[Dataset entries]
--------------------------------------------------

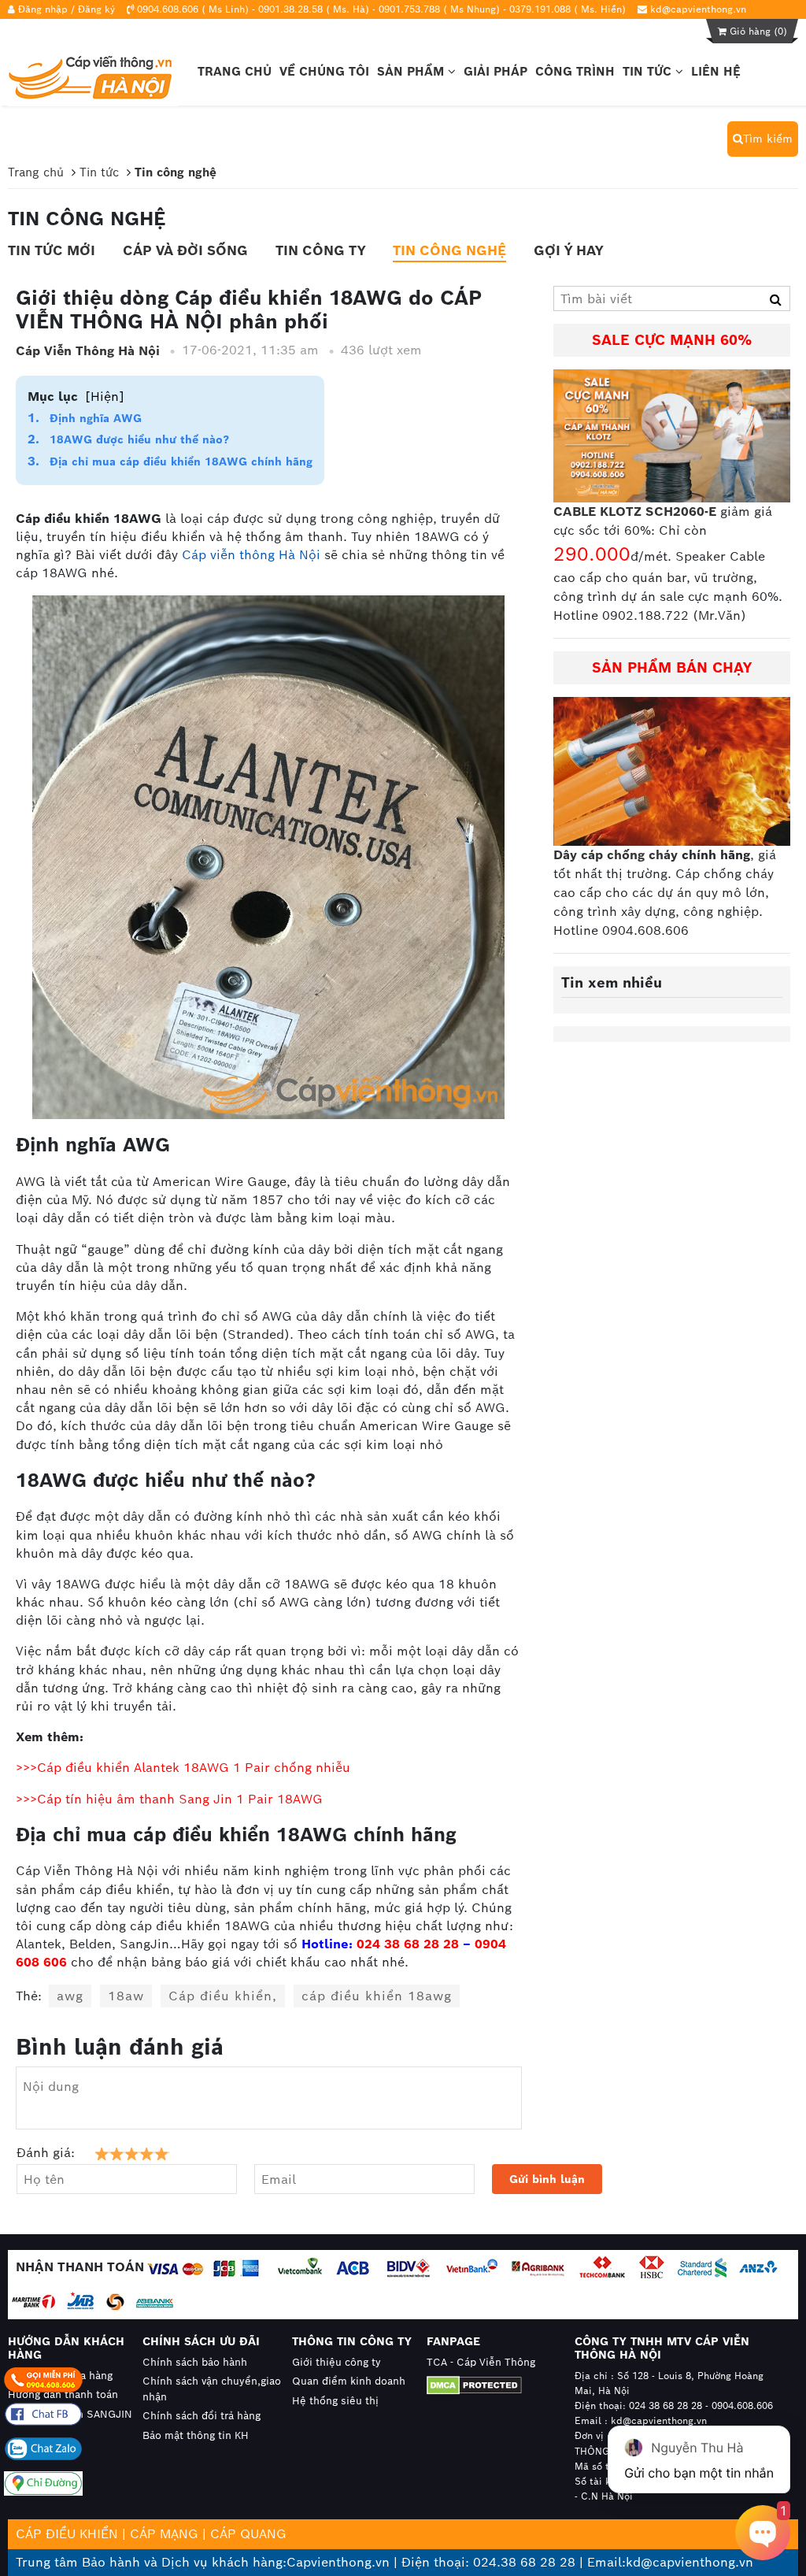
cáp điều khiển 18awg (376, 1996)
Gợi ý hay (568, 250)
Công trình (575, 71)
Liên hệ (716, 71)
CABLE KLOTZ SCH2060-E (634, 511)
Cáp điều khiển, (222, 1996)
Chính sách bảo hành (194, 2362)
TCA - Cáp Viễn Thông (481, 2362)
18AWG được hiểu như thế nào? (139, 439)
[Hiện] (104, 396)
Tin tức (649, 71)
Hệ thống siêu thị (335, 2400)
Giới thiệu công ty (336, 2362)
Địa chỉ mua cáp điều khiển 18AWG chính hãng (181, 461)
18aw (126, 1996)
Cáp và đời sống (185, 250)
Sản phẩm (412, 71)
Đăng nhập (43, 9)
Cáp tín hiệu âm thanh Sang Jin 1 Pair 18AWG (180, 1799)
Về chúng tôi (324, 71)
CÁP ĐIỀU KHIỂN (67, 2534)
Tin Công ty (320, 250)
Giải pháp (495, 71)
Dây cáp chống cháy (615, 855)
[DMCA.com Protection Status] (486, 2385)
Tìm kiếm (768, 139)
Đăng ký (96, 9)
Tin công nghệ (449, 250)
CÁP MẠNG (164, 2534)
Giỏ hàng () (757, 31)
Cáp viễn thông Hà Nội (251, 555)
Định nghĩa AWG (96, 418)
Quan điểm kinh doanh (348, 2381)
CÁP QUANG (248, 2534)
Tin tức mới (51, 250)
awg (70, 1996)
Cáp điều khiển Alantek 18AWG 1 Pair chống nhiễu (193, 1767)
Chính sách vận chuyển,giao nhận (211, 2389)
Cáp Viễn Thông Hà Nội (88, 351)
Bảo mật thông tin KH (195, 2435)
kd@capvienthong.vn (698, 9)
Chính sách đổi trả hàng (201, 2415)
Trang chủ (235, 71)
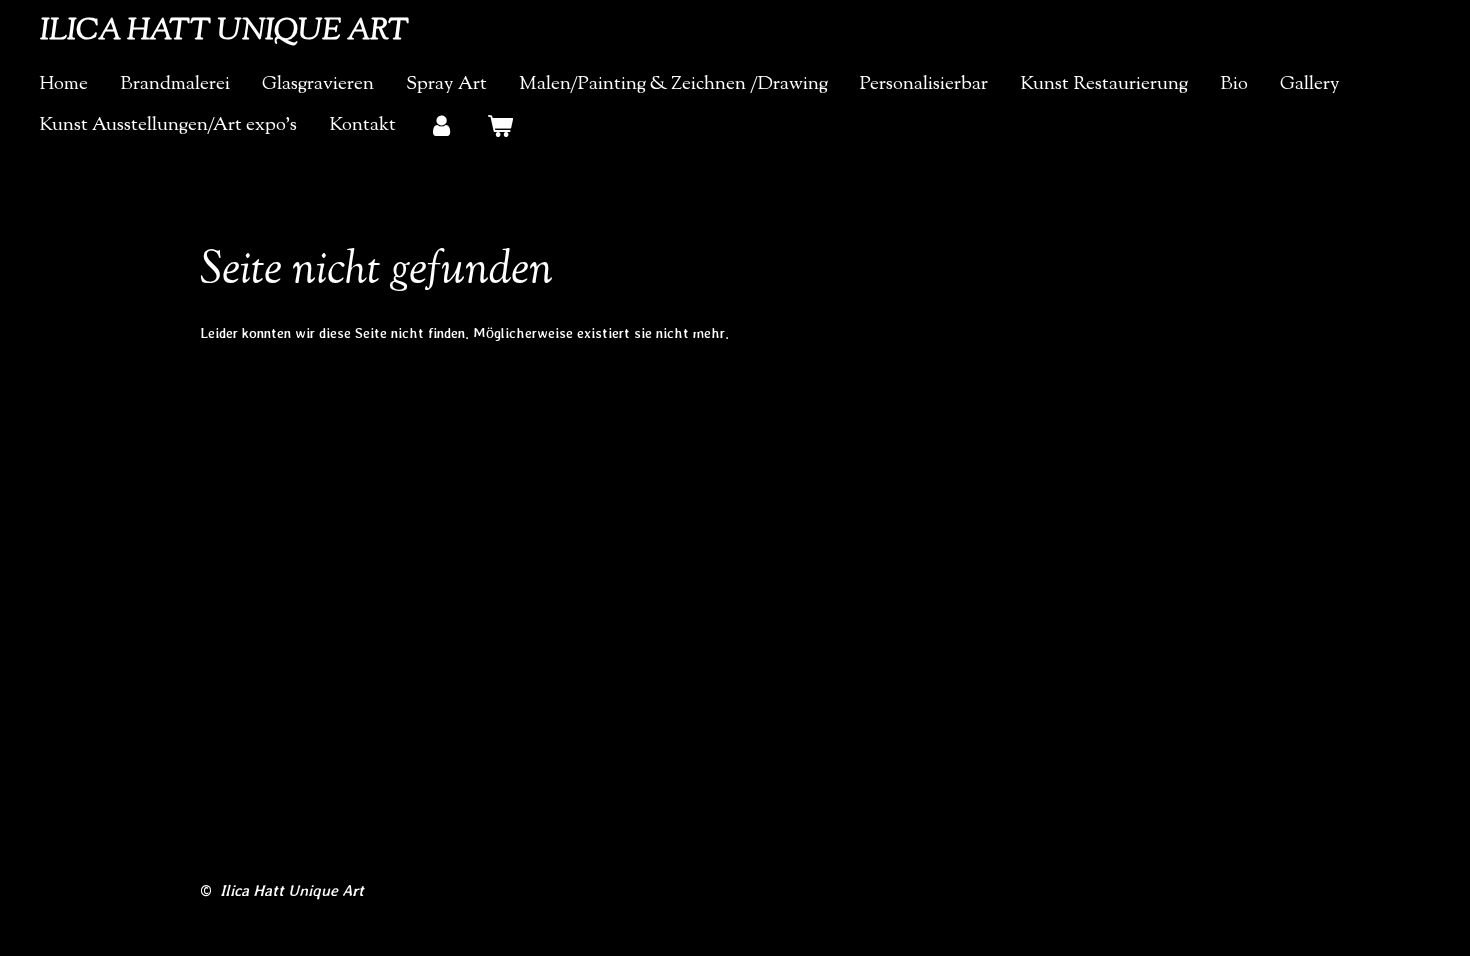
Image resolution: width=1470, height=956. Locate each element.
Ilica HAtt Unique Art (224, 31)
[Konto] (441, 126)
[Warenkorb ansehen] (500, 126)
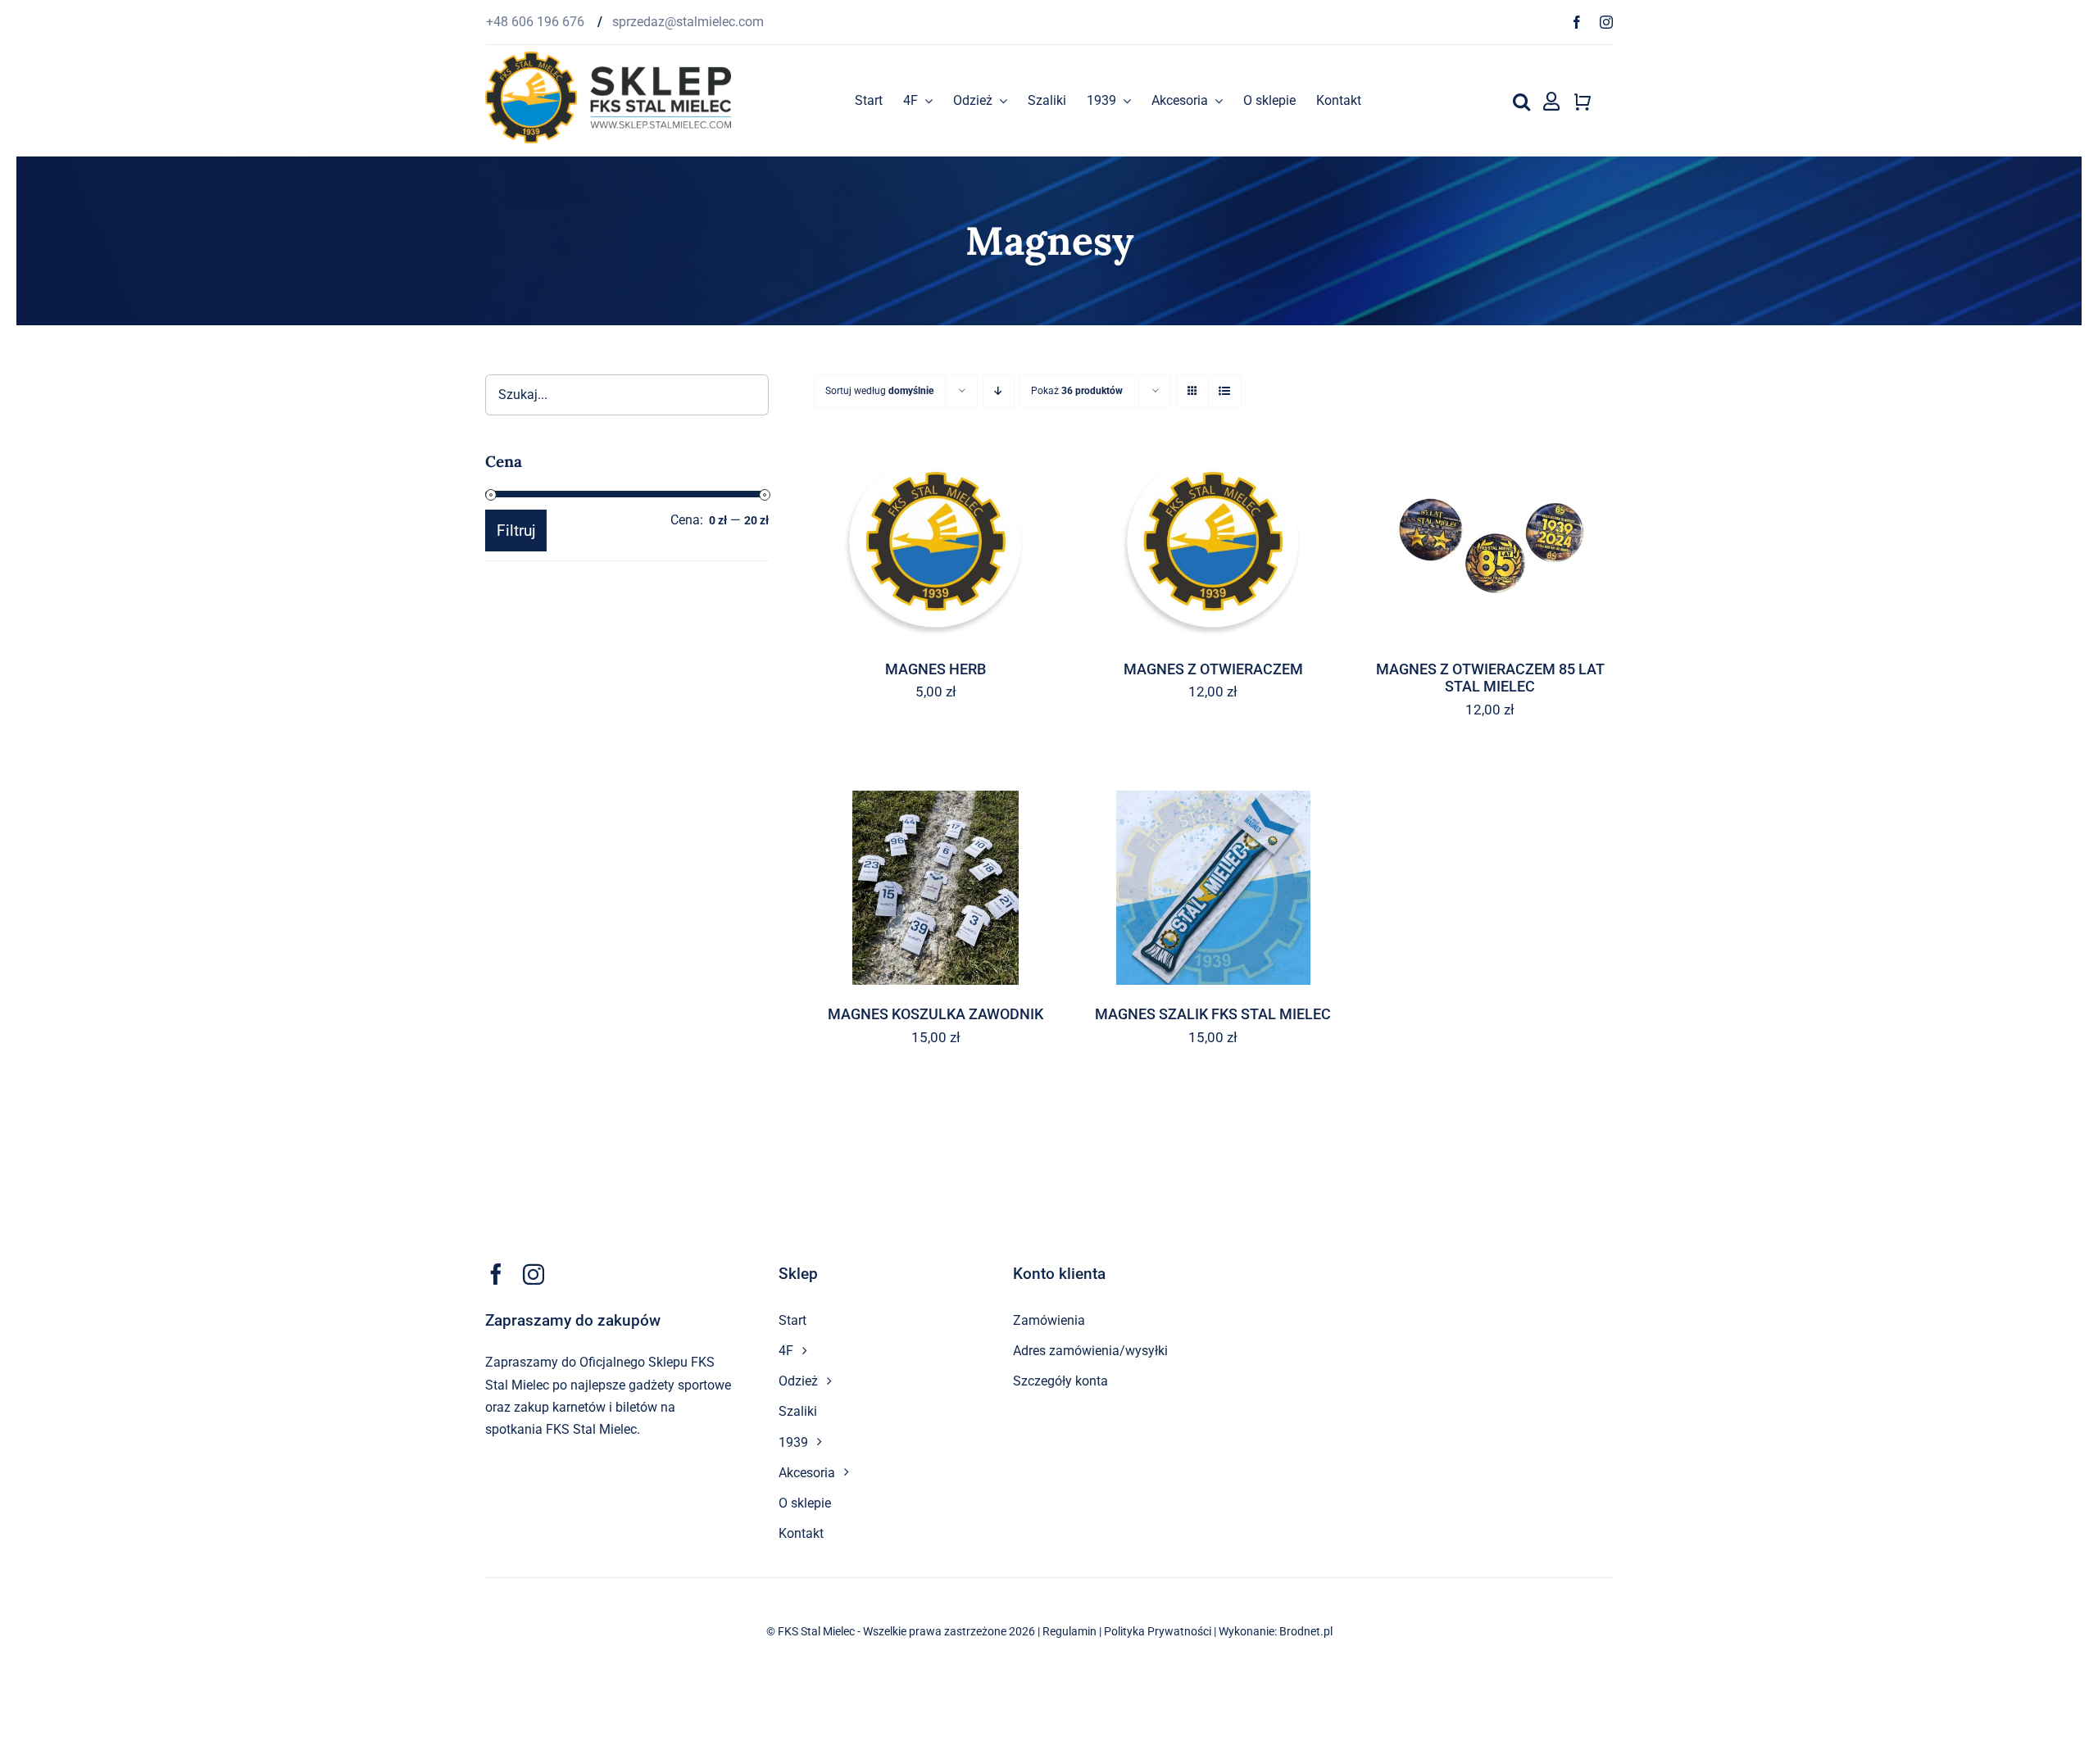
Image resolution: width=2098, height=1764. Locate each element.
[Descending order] (999, 391)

--------------------------------------------------

§ **Goal of the exercise**
For the entries above, print exactly the lines between the one with "Về chúng tôi (324, 71)" and the one with "[Warenkorb ansehen] (500, 126)", inclusive, with no pictures.

§ **Output**
Về chúng tôi (324, 71)
CÁP ĐIỀU KHIỂN (67, 2534)
Tin Công ty (320, 250)
Giải pháp (495, 71)
Dây cáp chống cháy (615, 855)
[DMCA.com Protection Status] (486, 2385)
Tìm kiếm (768, 139)
Đăng ký (96, 9)
Tin công nghệ (449, 250)
CÁP MẠNG (164, 2534)
Giỏ hàng () (757, 31)
Cáp viễn thông Hà Nội (251, 555)
Định nghĩa AWG (96, 418)
Quan điểm kinh doanh (348, 2381)
CÁP QUANG (248, 2534)
Tin tức mới (51, 250)
awg (70, 1996)
Cáp điều khiển Alantek 18AWG 1 Pair chống nhiễu (193, 1767)
Chính sách vận chuyển,giao nhận (211, 2389)
Cáp Viễn Thông Hà Nội (88, 351)
Bảo mật thông tin KH (195, 2435)
kd@capvienthong.vn (698, 9)
Chính sách đổi trả hàng (201, 2415)
Trang chủ (235, 71)
Image resolution: width=1470, height=956. Locate each element.
Ilica HAtt Unique Art (224, 31)
[Konto] (441, 126)
[Warenkorb ansehen] (500, 126)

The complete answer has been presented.